Um dia, ele reapareceu no seu antigo posto. Era um mulato baixo e atarracado. Nos sábados e domingos, quando eram muitos os apostadores acompanhando as transmissões dos páreos pelo locutor Oscar Vareda, eu e meu irmão ainda ousávamos ir ao bookmaker, mas sempre guardando distância daquele tarado.
Maninho ficava desde cedo nas proximidades da entrada do bookmaker, era uma espécie de vigia.
Eu que, naquela época, 1962 e 1963, tinha a minha primeira aula no Visconde de Cairu às 7h da manhã, descia a Rua São Gabriel, uma hora antes, rumo ao ponto do bonde Cachambi em frente da padaria. Porque gostava de caminhar e também para evitar aquele sujeito, alterei meu itinerário: descia a Rua Americana, dobrava à direita na Basílio de Brito, pegava a Rua Cachambi e ia até a Coração de Maria. Seguia por toda essa longa rua e chegava ao Méier, na Aristides Caire, perto da Arquias Cordeiro. Daí para o meu colégio, andava com todo o fôlego do mundo, apesar de dois cigarros Continental fumados, mais 15 minutos.

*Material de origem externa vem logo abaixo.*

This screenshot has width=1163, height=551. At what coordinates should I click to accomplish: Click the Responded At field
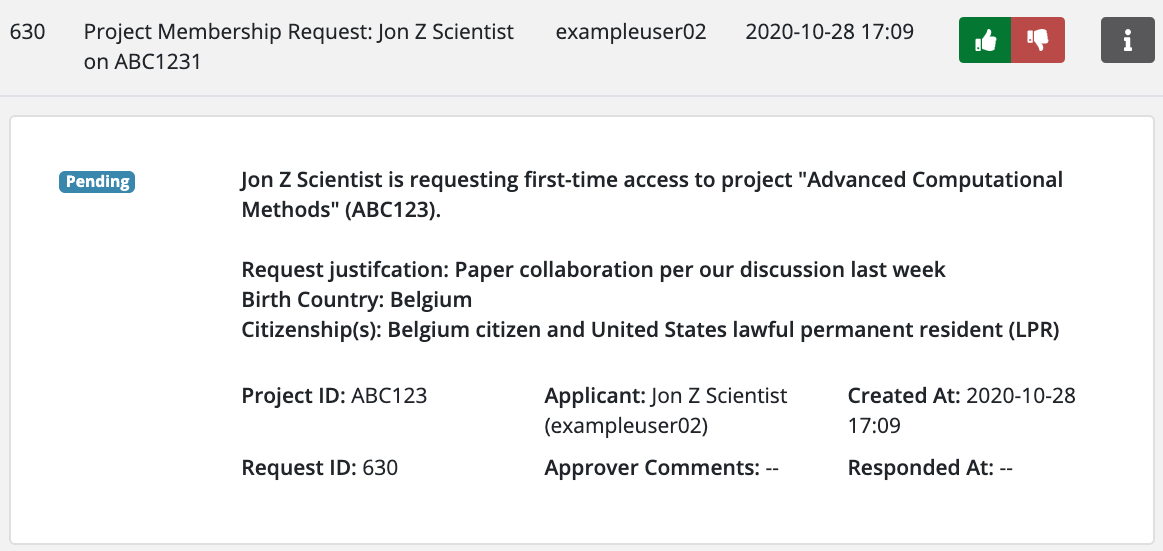(x=930, y=467)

Um dia, com vários colegas da Rua Americana, no Cinema Cachambi, aconteceu o que nunca imaginamos. Sílvio, um magricela alto, que além de vizinho era meu colega do 2º ano ginasial, mudou de lugar, no meio do escuro e cochichou apavorado: “Sabe quem estava sentado ao meu lado? O Maninho.”
Primeiramente, o temor tomou conta de nós, depois, passado o perigo, vieram as gozações.  Sílvio sofreu com as piadas de todas as turmas da rua, a dos pirralhos e a dos adultos.
Estávamos na proximidade da Semana Santa. No Judas de sábado de aleluia da Americana, um dos cartazes era da minha autoria: MANINHO ANDA DE OLHO NUM GAROTO DA CHAVES PINHEIRO, CUIDADO: PODE SER VOCÊ.
Por coincidência, quando saía com a minha mãe até a farmácia para comprar Dermobenzol  para as manchas brancas que eu tinha pelo corpo, vi os bicheiros, junto a um carro, lendo os dizeres do nosso Judas.  Um deles comentou, quando voltaram para o carro:
-Muito engraçado, só não ficou legal para o Maninho.
Não passaram dois meses e o Maninho sumiu. Ficou esquecido até que uns 10 anos depois, numa pelada no campo Cachambi, Carlinhos Chamicha disse para o Godi, um rapaz de 17 anos, que possuía pernas de vedete:
-Vou levar o retrato falado das suas pernas para o Maninho na cadeia.